American baseball player (1913–1991)

Robert Eugene Lillard (November 12, 1913 – April 12, 1991) was an American professional baseball player. Primarily a pitcher in Major League Baseball (MLB), he began his baseball career as an infielder and was a prodigious minor league batsman, slugging over 300 career home runs, including 56 round-trippers as a member of the 1935 Los Angeles Angels of the Pacific Coast League.

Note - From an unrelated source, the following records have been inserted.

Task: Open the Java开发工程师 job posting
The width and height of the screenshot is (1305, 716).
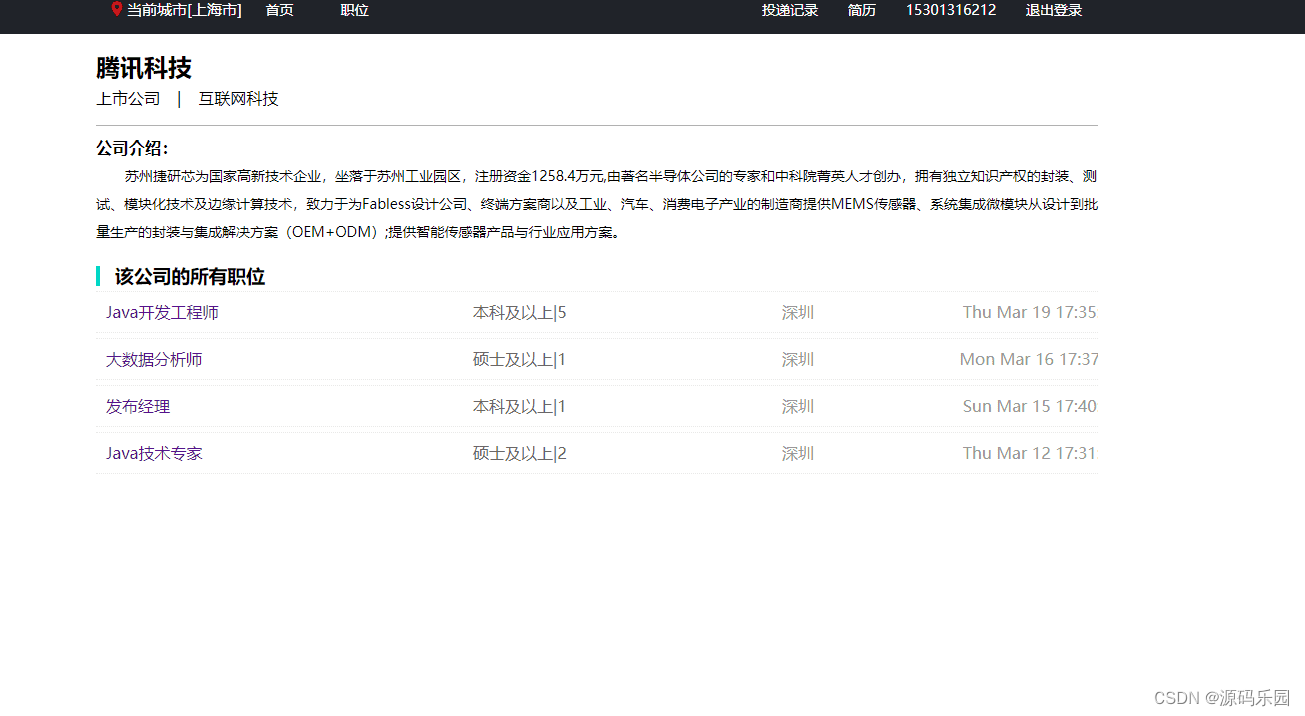Action: 162,312

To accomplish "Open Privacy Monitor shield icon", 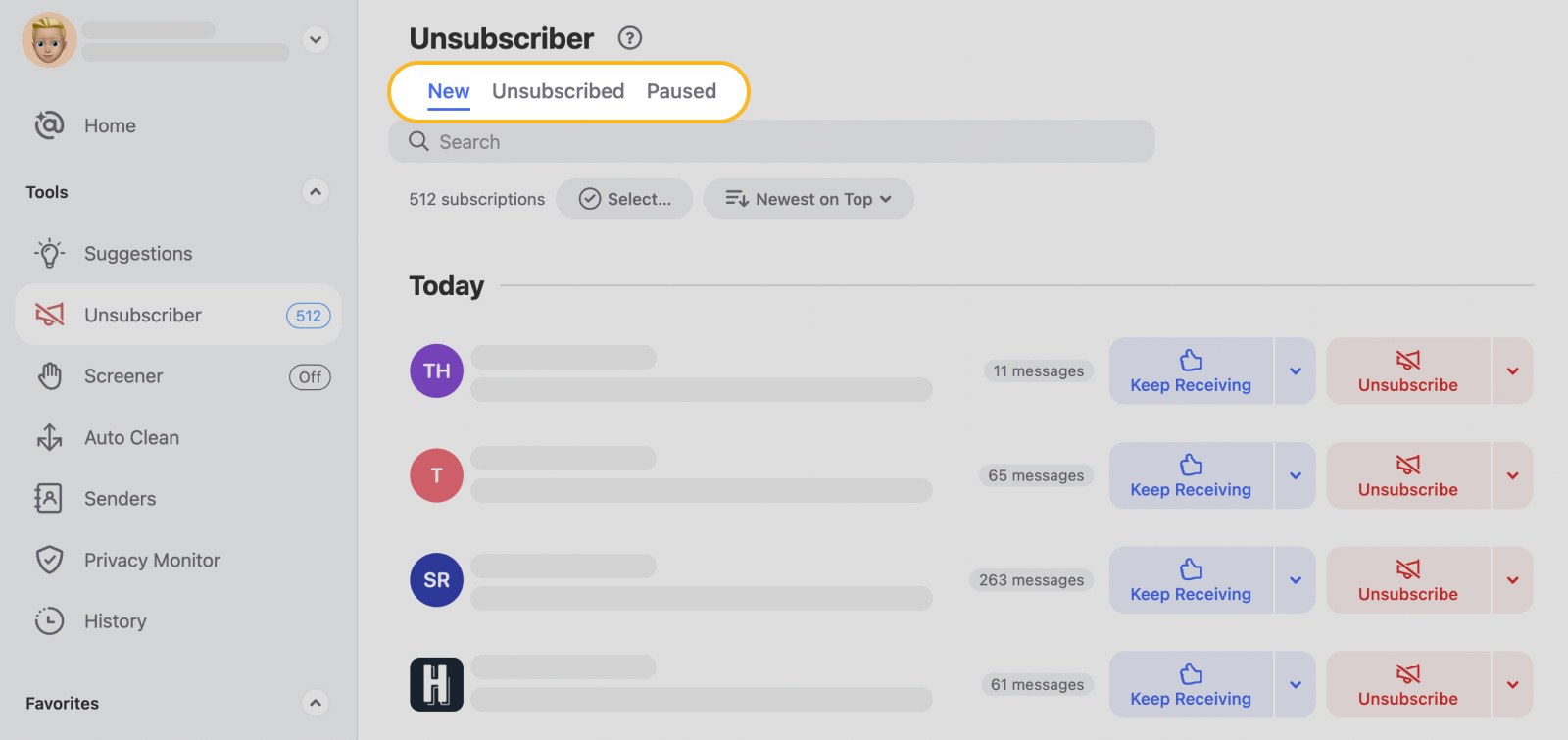I will click(x=49, y=560).
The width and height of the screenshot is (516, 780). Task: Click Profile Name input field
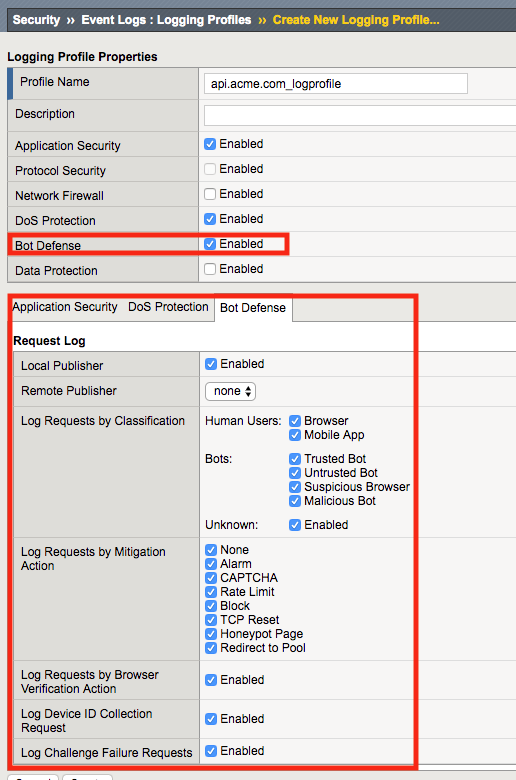[x=335, y=84]
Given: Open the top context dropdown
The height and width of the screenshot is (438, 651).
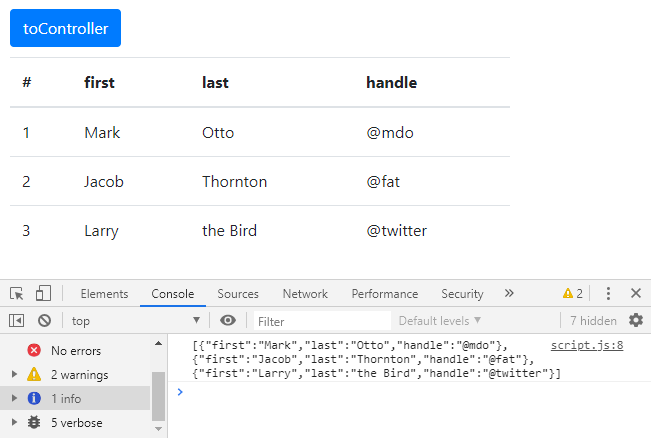Looking at the screenshot, I should tap(135, 321).
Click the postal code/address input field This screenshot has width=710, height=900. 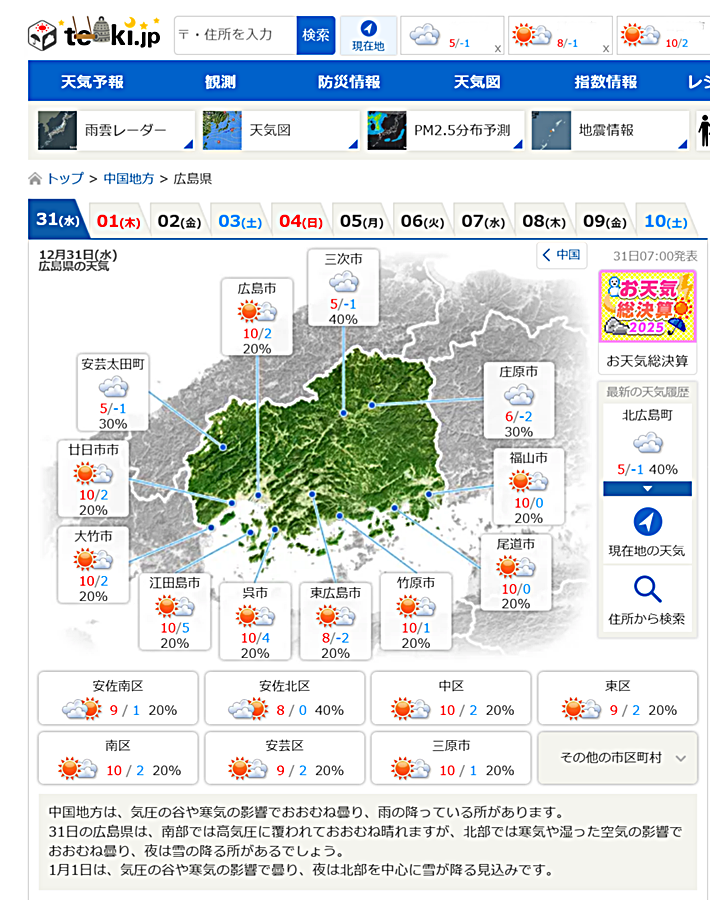(235, 34)
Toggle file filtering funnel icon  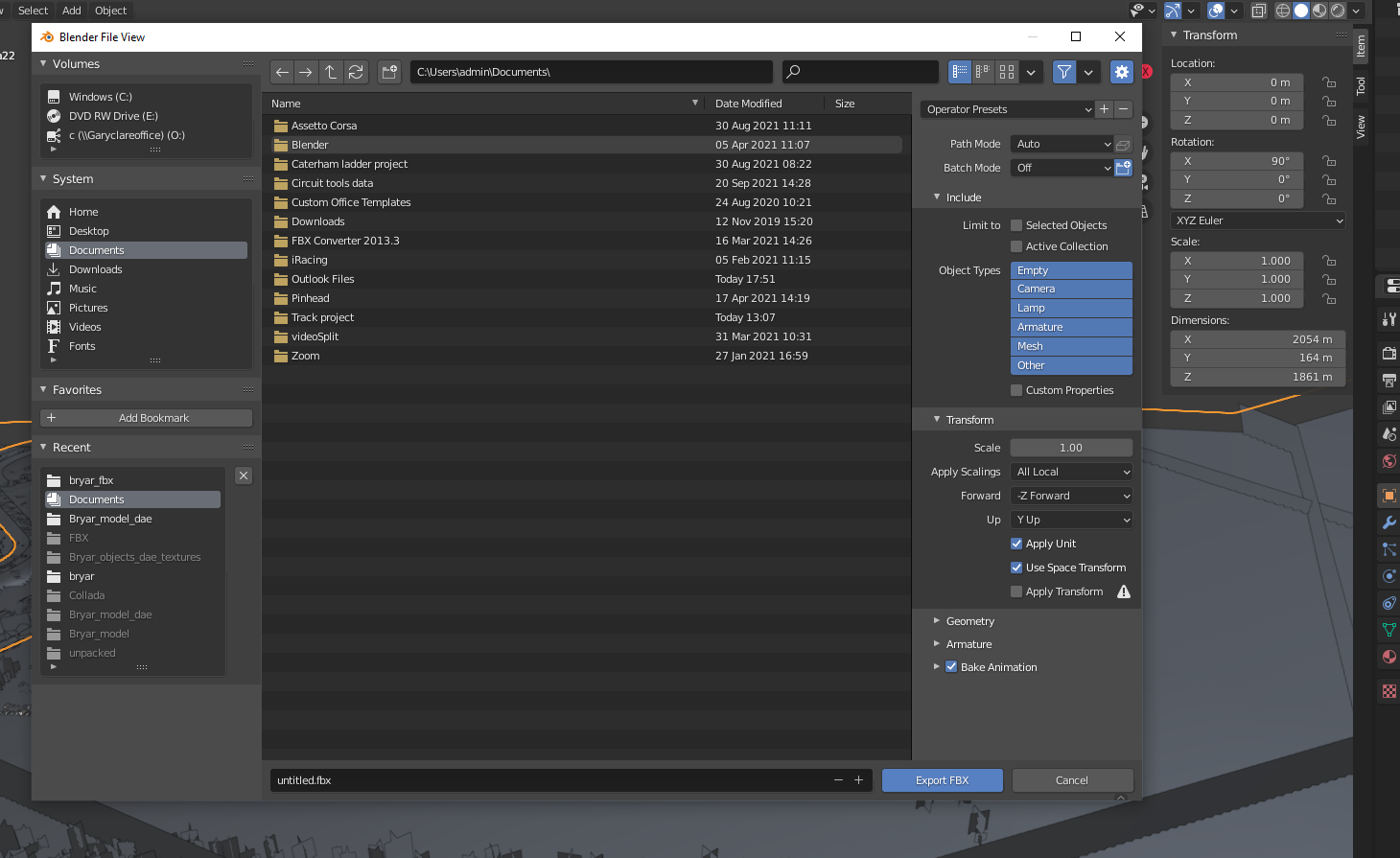click(x=1063, y=72)

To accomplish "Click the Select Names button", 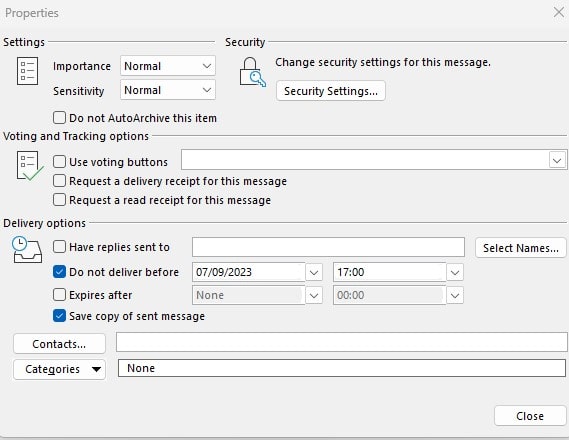I will click(521, 248).
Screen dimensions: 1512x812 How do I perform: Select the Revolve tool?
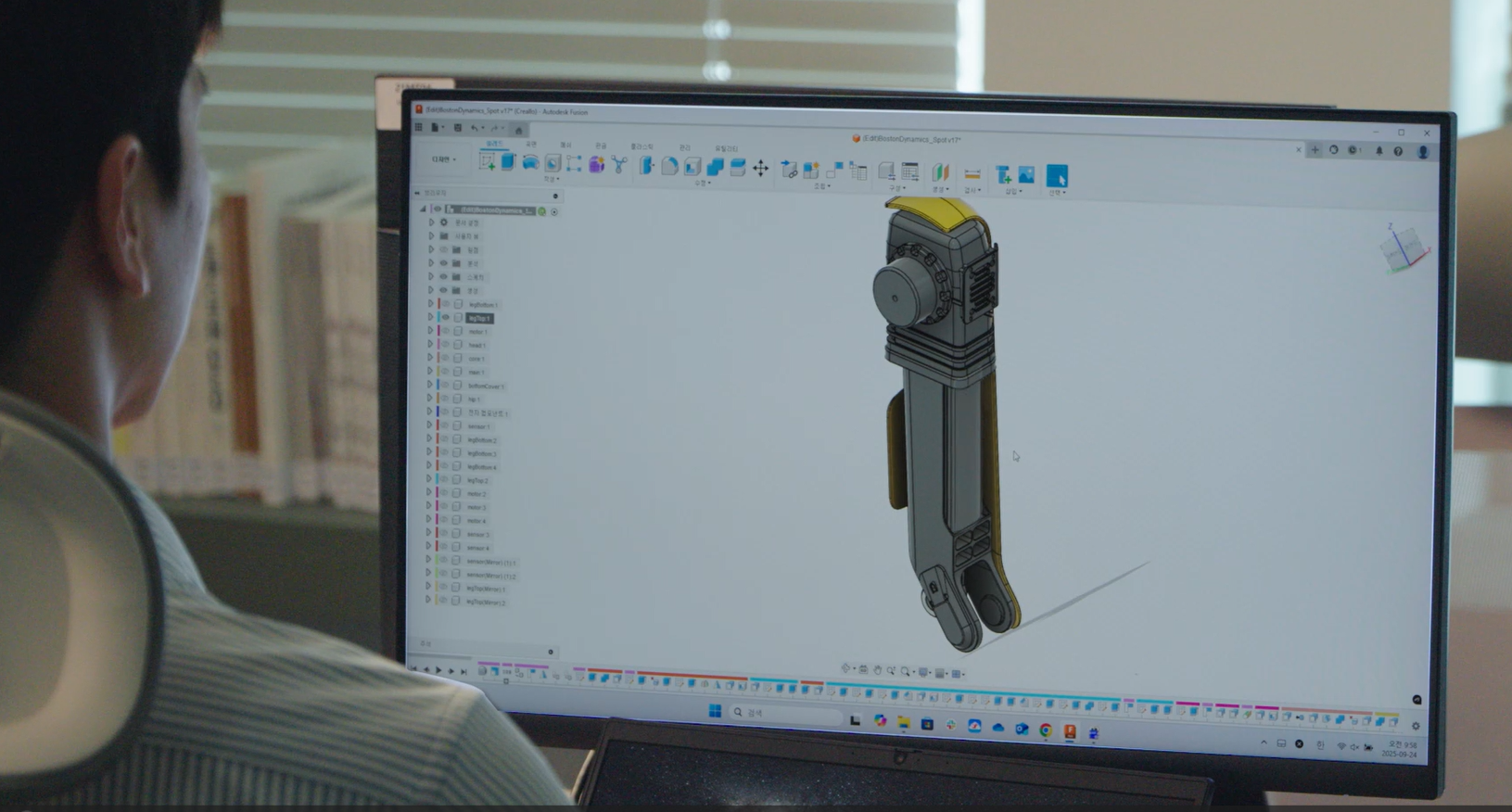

The older brother of Bill Lillard, a former Major League shortstop, Gene Lillard was born in Santa Barbara, California. He threw and batted right-handed, stood 5 ft 10 in tall and weighed 178 lb. He signed with the Chicago Cubs in 1932, and by his second pro season, he had reached the top level of the minors with the PCL Angels, leading the league at age 19 with 43 home runs. In 1934 Lillard hit 27 more homers for a Los Angeles team that would storm to the Pacific Coast League title by winning 137 out of 187 games (a winning percentage of .733). Then came his superlative 1935 season, in which he played in 170 games, scored 157 runs, made 232 hits, drove home 147 RBI, and batted .361. His 56 homers led the Coast League, but Lillard was surpassed in several other key batting categories by the loop's premier player, Joe DiMaggio of the San Francisco Seals.

In 1936, Lillard made the Major Leagues with the Cubs, but he appeared in only 19 games as a shortstop and third baseman and batted only .206, with seven hits in 34 at bats and only one extra base hit, a double. Upon returning to the minors in 1937, Lillard converted to part-time pitcher, and he came back to the Majors as a moundsman for the 1939 Cubs and the 1940 St. Louis Cardinals. Working in 22 games pitched, eight as a starter, he lost six of nine decisions and gave up 76 hits and 40 bases on balls with 33 strikeouts in 592/3 innings pitched. At the plate in the Majors, he had eight hits in 44 at-bats, with no homers and two runs batted in.

Lillard went back to the minor leagues for good in the middle of the 1940 season, and played as a combination pitcher and position player through 1954, with the 1943–1945 campaigns missed during World War II. He was a playing manager in a variety of mid- and lower-level leagues as well. Lillard appeared in more than 2,100 minor league games. As a hitter, he batted .303 with 2,094 hits, 345 home runs and 1,414 runs batted in. As a pitcher, he won 44 and lost 32.

Gene Lillard died in Goleta, California, in April 1991, at the age of 77.